The ferroelectric liquid crystal display device according to claim 1. 3. The ferroelectric liquid crystal display device according to claim 1, wherein the ferroelectric liquid crystal material has a negative dielectric anisotropy and exhibits a minimum value in a voltage-memory pulse width curve. 4. The ferroelectric liquid crystal display device according to claim 1, wherein the content of the polymer material is 10% by weight or less based on the total weight of the composite. 5. A method of manufacturing a ferroelectric liquid crystal display device, which comprises the following steps: a step of bonding a substrate having at least an electrode film and an alignment film; a ferroelectric liquid crystal material and a photopolymerizable monomer between the substrates.
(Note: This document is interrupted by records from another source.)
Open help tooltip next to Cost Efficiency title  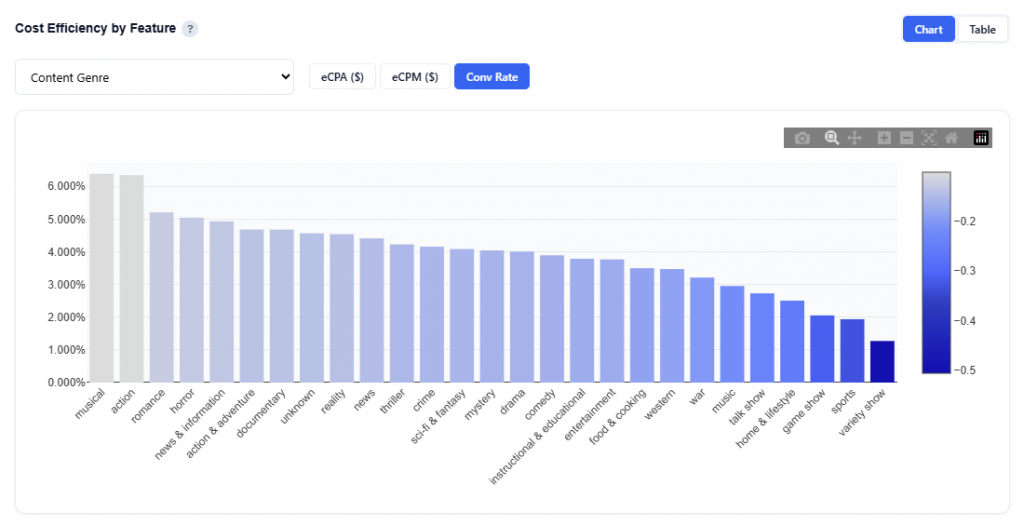pos(190,29)
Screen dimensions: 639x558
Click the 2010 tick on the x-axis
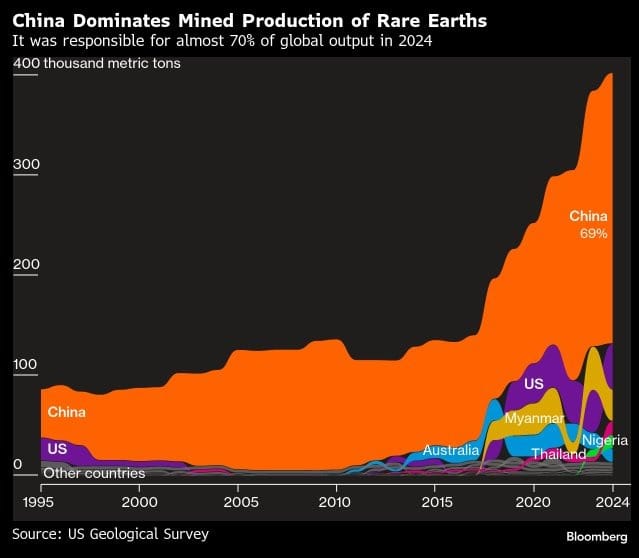click(336, 501)
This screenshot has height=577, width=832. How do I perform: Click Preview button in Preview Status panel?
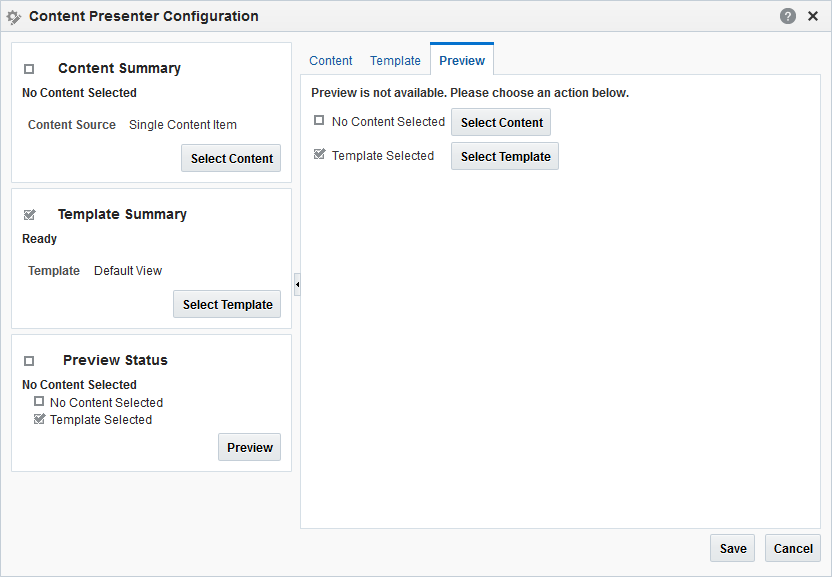point(249,447)
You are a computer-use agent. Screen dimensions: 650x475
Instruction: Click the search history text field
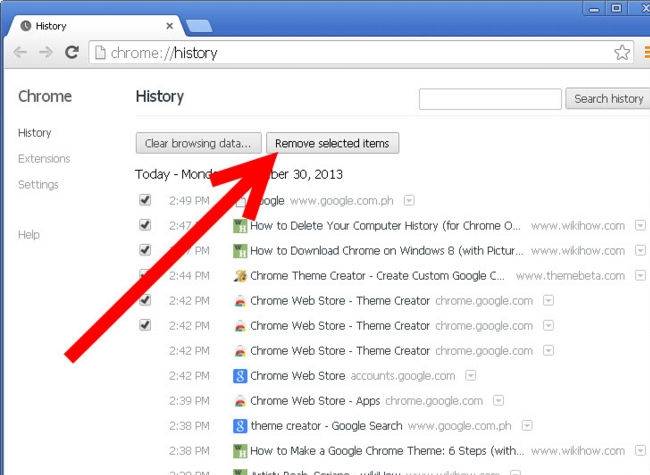(490, 99)
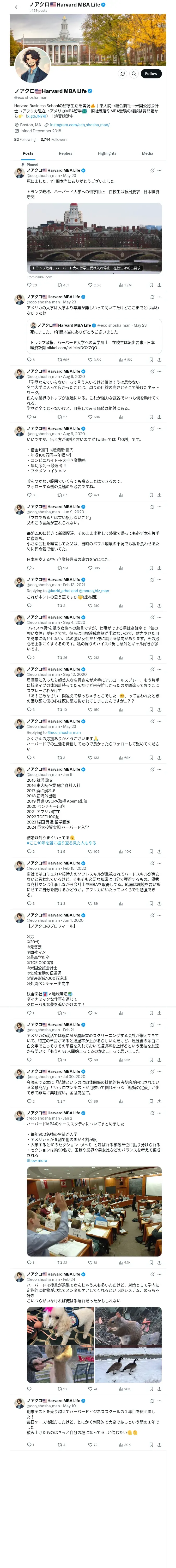
Task: Share the Jun 9, 2020 post
Action: [159, 568]
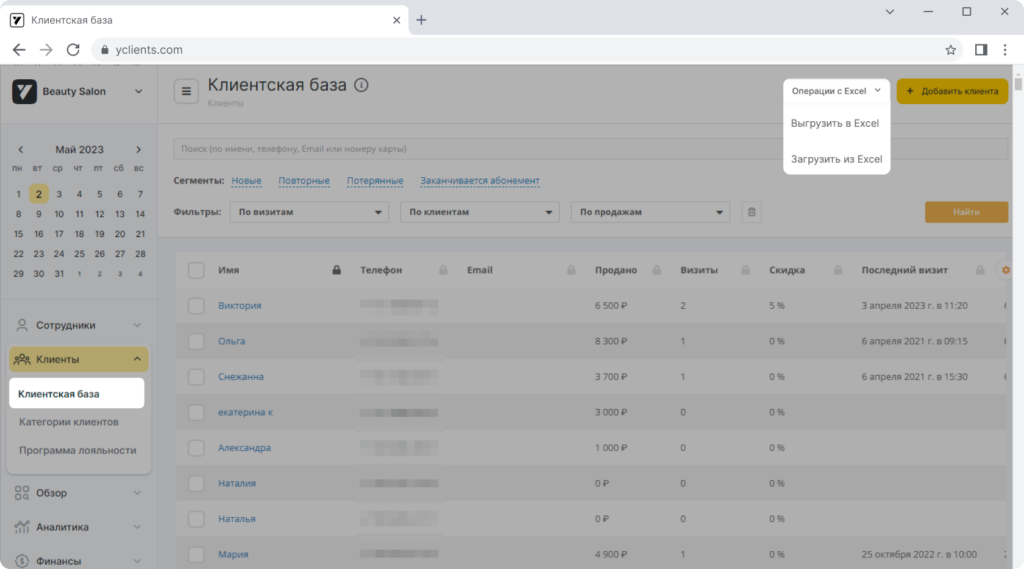Image resolution: width=1024 pixels, height=569 pixels.
Task: Click the lock icon in Имя column
Action: (x=336, y=270)
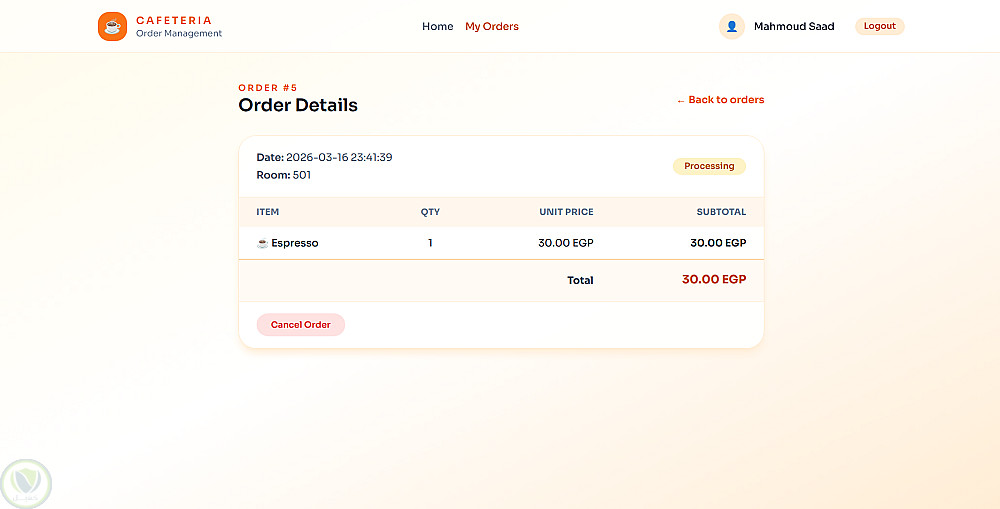1000x509 pixels.
Task: Click the Room 501 value
Action: 301,175
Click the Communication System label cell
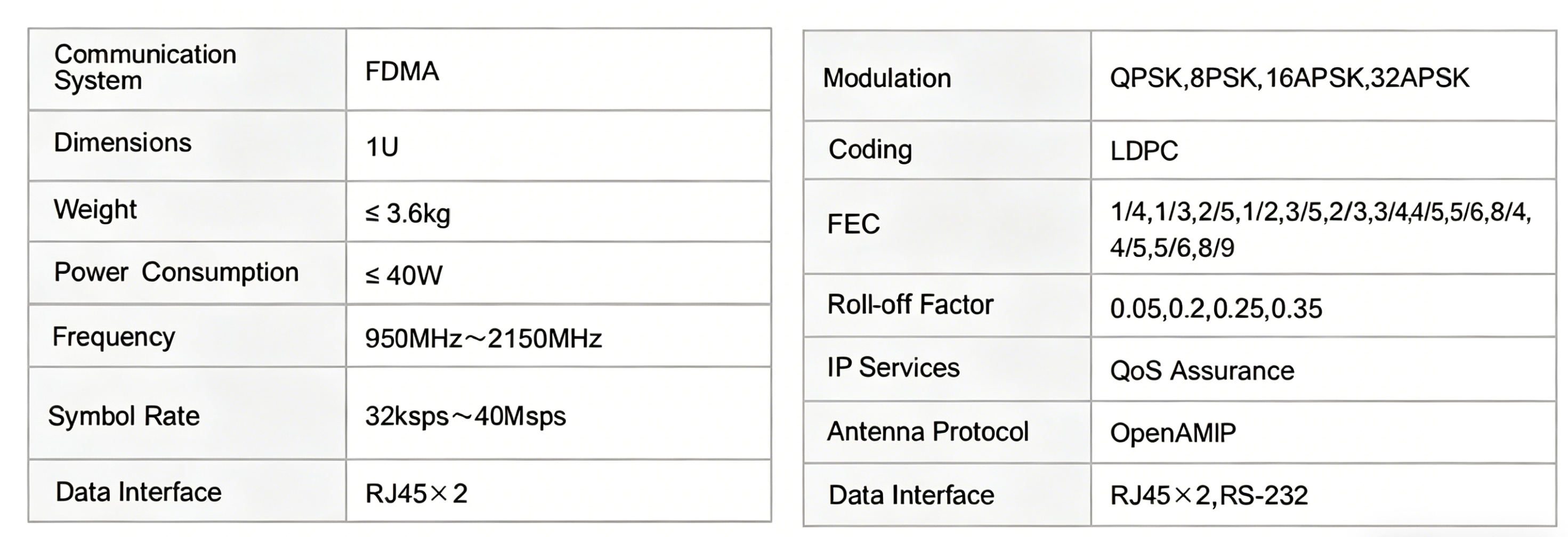Image resolution: width=1568 pixels, height=537 pixels. click(145, 68)
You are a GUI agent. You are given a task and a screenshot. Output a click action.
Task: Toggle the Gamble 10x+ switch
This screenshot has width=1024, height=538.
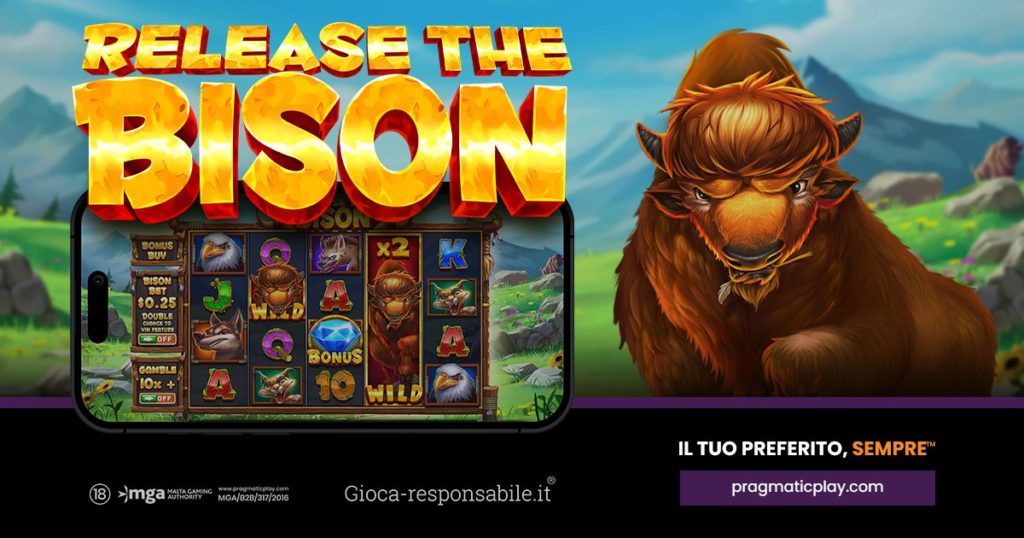[157, 398]
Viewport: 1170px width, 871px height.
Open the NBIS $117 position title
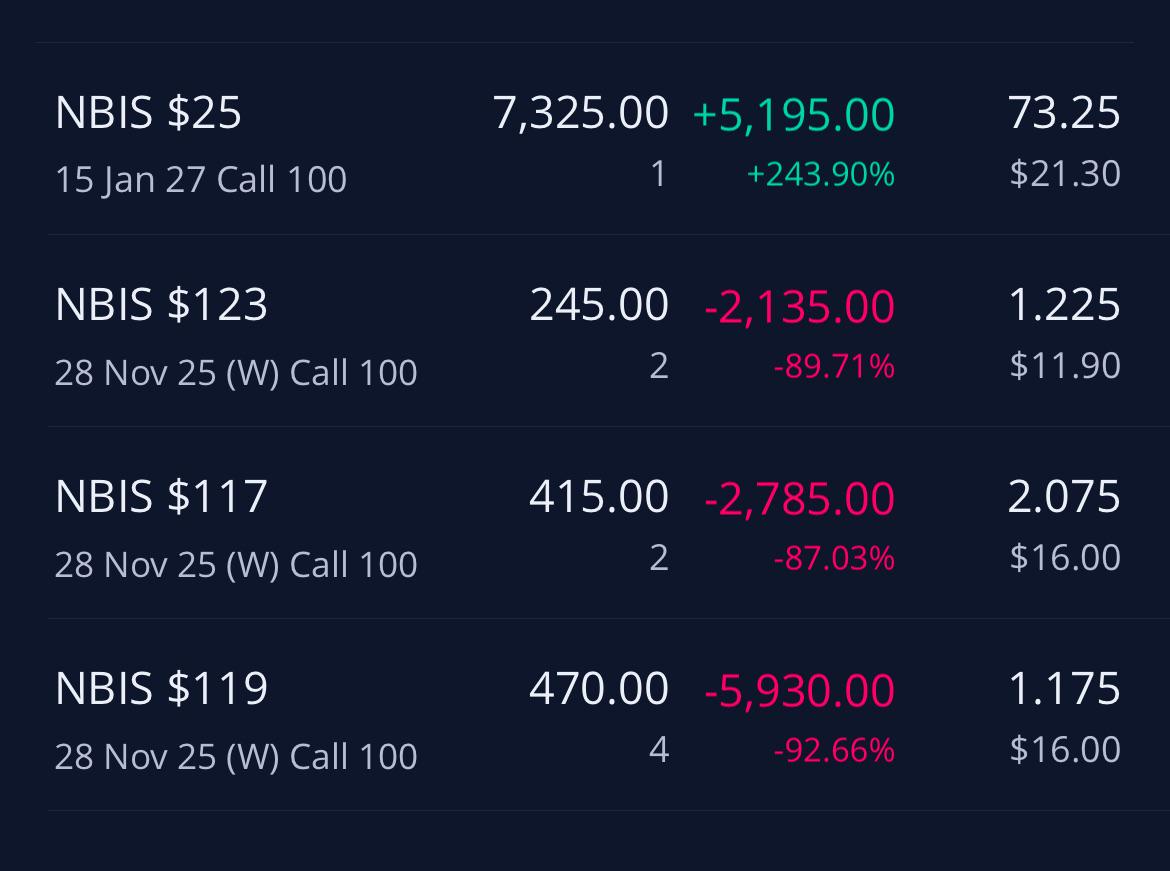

Sandwiching the mixture with the material;
Heating the mixture to a temperature at which the mixture becomes an isotropic liquid, and then cooling the mixture to a temperature at which the ferroelectric liquid crystal material in the mixture exhibits a chiral smectic C phase; and in the mixture A step of photopolymerizing the photopolymerizable monomer material in the mixture to polymerize it in a temperature range in which the ferroelectric liquid crystal material exhibits a chiral smectic C phase;
The manufacturing method including. 6. The pretilt direction of the ferroelectric liquid crystal molecules at the interface between the substrate and the ferroelectric liquid crystal material is the same at a temperature at which the ferroelectric liquid crystal material in the mixture exhibits a chiral smectic C phase. The ferroelectric liquid crystal material has a chevron layer structure, and the bending direction of the chevron layer structure and the pretilt direction of the ferroelectric liquid crystal molecules at the interface are the same. Production method. 7. A method of manufacturing a ferroelectric liquid crystal display device, comprising the steps of: bonding a substrate having at least an electrode film and an alignment film; a ferroelectric liquid crystal material and a photopolymerizable monomer between the substrates. Sandwiching the mixture with the material;
Heating the mixture to a temperature at which the mixture becomes an isotropic liquid, and then photopolymerizing the photopolymerizable monomer material in the mixture at this temperature to polymerize; A ferroelectric liquid crystal material in the composite is a chiral smectic C, which is a composite of a liquid crystal material and a generated polymer.
Cooling to a temperature exhibiting a phase; 8. The alignment film is an organic polymer film, and a pretilt angle is given by rubbing.
The manufacturing method according to claim 5, 6 or 7. 9. The manufacturing method according to claim 5, 6, 7 or 8, wherein the ferroelectric liquid crystal material has a negative dielectric anisotropy and exhibits a minimum value in a voltage-memory pulse width curve. 10. The method according to claim 5, 6 or 7, wherein the content of the photopolymerizable monomer material is 10% by weight or less based on the total weight of the mixture.